Task goal.
Restate word for word the lines beginning with the one that contains "This screenshot has" and ending at the bottom of the records below, both included.

Given data.
:::::
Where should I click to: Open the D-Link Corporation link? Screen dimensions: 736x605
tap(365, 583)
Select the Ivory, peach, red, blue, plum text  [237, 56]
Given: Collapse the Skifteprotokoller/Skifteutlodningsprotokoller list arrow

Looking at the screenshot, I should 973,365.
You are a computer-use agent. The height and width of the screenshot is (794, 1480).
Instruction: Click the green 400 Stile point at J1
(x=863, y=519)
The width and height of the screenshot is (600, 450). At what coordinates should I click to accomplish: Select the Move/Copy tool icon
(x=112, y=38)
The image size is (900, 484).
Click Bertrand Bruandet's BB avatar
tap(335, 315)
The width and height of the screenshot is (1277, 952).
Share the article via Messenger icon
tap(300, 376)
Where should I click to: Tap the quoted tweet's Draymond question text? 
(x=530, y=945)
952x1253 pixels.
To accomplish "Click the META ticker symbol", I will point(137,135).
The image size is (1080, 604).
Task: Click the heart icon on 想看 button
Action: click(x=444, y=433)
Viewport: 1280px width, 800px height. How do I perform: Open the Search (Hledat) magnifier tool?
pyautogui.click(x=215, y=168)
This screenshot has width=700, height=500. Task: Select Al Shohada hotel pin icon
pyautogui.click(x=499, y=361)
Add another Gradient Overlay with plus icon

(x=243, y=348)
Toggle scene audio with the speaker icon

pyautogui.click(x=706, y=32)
:::::
Exercise output.
This screenshot has width=700, height=500. Task: Select Al Shohada hotel pin icon
pyautogui.click(x=499, y=361)
Add another Gradient Overlay with plus icon

(x=243, y=348)
Toggle scene audio with the speaker icon

pyautogui.click(x=706, y=32)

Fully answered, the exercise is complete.